Soyons clairs, je ne m’apprête pas à jouer ici la carte des « intérêts des hommes » ! À l’inverse, mon propos est que les relations de pouvoir propres à l’hétérosexualité et, en particulier, le présumé droit des hommes à entreprendre une activité sexuelle pénétrante et procréative avec des partenaires femmes, constituent le contexte manquant à ces discussions. La contraception et l’accès à l’avortement ne sont que la pointe de l’iceberg.

En réfléchissant à ces reportages sur le virus Zika, je me suis souvenue d’une liste utile que Sheila Jeffreys aimait souvent dresser dans ses cours sur la politique du sexe, comme moyen d’exposer le caractère superficiel des arguments concernant le « choix » et l’avortement. Elle écrivait quelque chose comme ceci :

1) Choisir d’avoir une vie sexuelle, ou pas.

2) Si oui, choisir d’avoir une activité sexuelle avec une autre personne, ou pas.

3) Si oui, choisir d’avoir des rapports sexuels avec une personne du même sexe ou de sexe opposé.

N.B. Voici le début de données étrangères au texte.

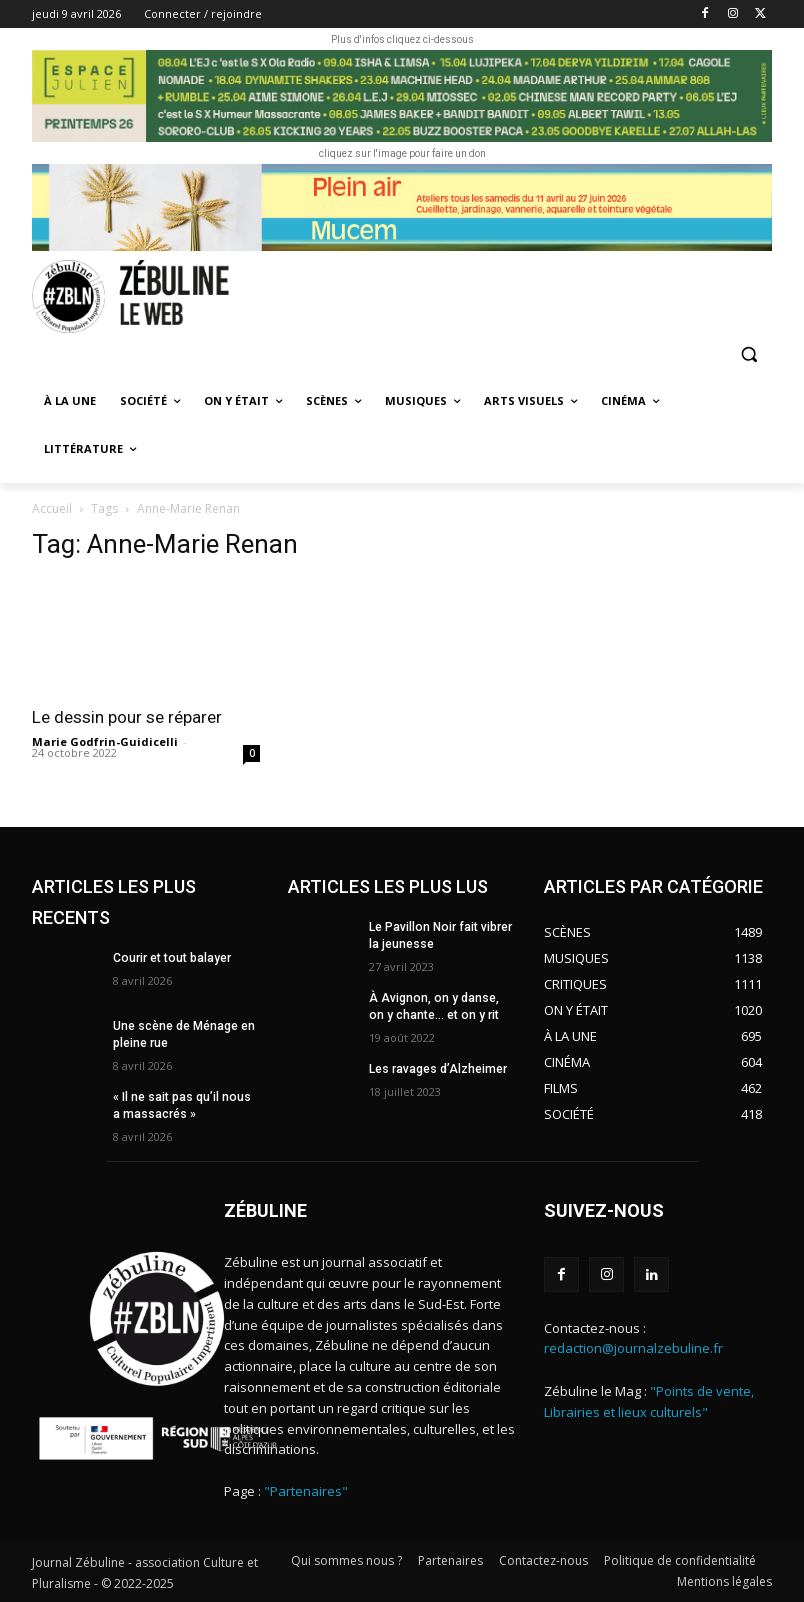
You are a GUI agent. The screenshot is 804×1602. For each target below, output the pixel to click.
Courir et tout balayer (171, 958)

4) Si c’est de sexe opposé, choisir de pratiquer le coït ou non.

5) Si oui, choisir un moyen abordable, accessible et sûr de contraception, ou pas.

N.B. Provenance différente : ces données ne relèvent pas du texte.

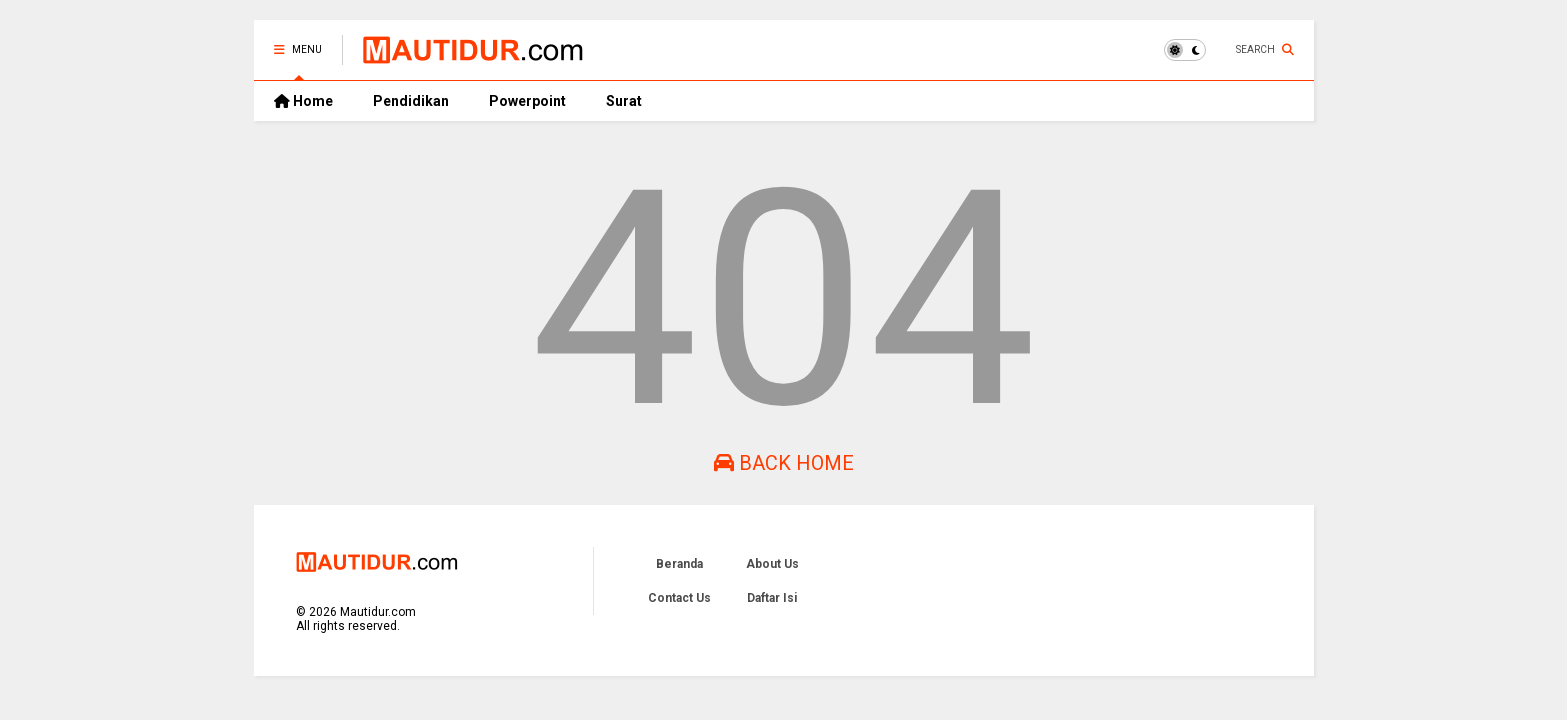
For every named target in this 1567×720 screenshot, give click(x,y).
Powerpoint (527, 101)
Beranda (679, 564)
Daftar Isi (772, 598)
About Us (772, 564)
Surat (624, 101)
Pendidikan (411, 101)
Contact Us (679, 598)
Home (303, 101)
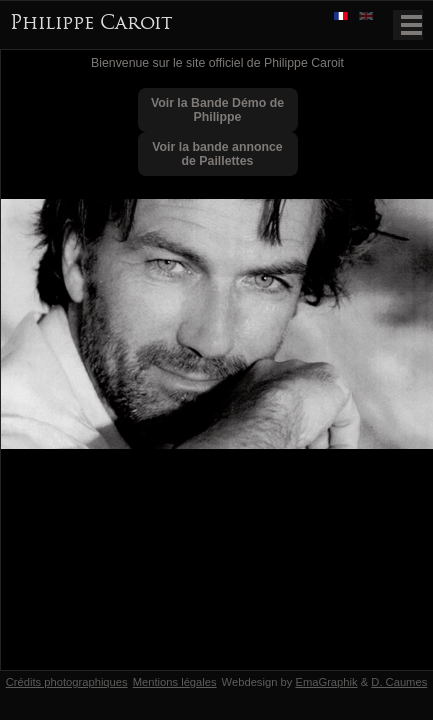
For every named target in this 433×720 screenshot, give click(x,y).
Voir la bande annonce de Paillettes (217, 154)
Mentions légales (175, 682)
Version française (343, 17)
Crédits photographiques (67, 682)
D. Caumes (399, 682)
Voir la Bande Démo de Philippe (217, 110)
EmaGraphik (326, 682)
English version (368, 17)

6) Si non, ou si le moyen de contraception échoue, choisir l’avortement, ou pas.

Elle cherchait à démontrer que, si les options 1 à 5 ne peuvent pas elles aussi être librement choisies, alors il est peu sensé de considérer l’avortement comme relevant simplement d’un « choix ». Le problème va au-delà de l’objectif communément reconnu des droits procréatifs et remonte à la question de l’autonomie sexuelle des femmes.

Et le manque d’autonomie sexuelle des femmes n’est que trop évident. Si, à la place de la menace d’une grossesse non désirée à l’ombre du virus Zika, nous imaginions ce à quoi ressemblerait pour les femmes le risque de contracter une maladie potentiellement fatale, par la pratique du coït ?

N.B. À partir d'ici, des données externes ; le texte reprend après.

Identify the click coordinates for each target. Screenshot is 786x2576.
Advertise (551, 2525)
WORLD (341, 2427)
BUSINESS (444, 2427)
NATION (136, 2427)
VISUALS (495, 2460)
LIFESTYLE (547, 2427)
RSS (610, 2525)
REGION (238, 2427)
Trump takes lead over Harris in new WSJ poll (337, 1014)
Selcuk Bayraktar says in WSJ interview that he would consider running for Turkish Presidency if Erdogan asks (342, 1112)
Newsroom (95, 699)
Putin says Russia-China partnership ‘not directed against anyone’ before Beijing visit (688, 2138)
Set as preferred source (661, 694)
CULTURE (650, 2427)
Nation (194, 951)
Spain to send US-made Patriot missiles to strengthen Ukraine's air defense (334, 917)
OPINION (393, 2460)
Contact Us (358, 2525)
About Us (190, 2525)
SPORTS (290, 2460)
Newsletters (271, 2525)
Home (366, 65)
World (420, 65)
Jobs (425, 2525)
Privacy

Oh, c’est vrai, nous l’avons déjà fait, au moment le plus fort des campagnes de santé publique contre le VIH/sida dans les années 1980. Le Women Risk and AIDS Project (WRAP) au Royaume-Uni, par exemple, a été qualifié par Stevi Jackson de « recherche britannique la plus complète à ce jour sur les mécanismes du pouvoir masculin dans les relations hétérosexuelles », et cette analyse était assez accablante.

Un des écrits les plus puissants à émerger des travaux du WRAP s’intitulait « The Male in the Head : Young people, heterosexuality and power (L’homme dans la tête : jeunesse, hétérosexualité et pouvoir) » (l’introduction, en anglais, est disponible en ligne gratuitement). Le titre fait référence au lien que tracent les autrices entre « le pouvoir de surveillance de l’hétérosexualité dominée par les hommes et institutionnalisée », lien qu’elles illustrent par l’expression l’« homme-dans-la-tête » et l’ « expérience quotidienne de l’homme-dans-le-lit ».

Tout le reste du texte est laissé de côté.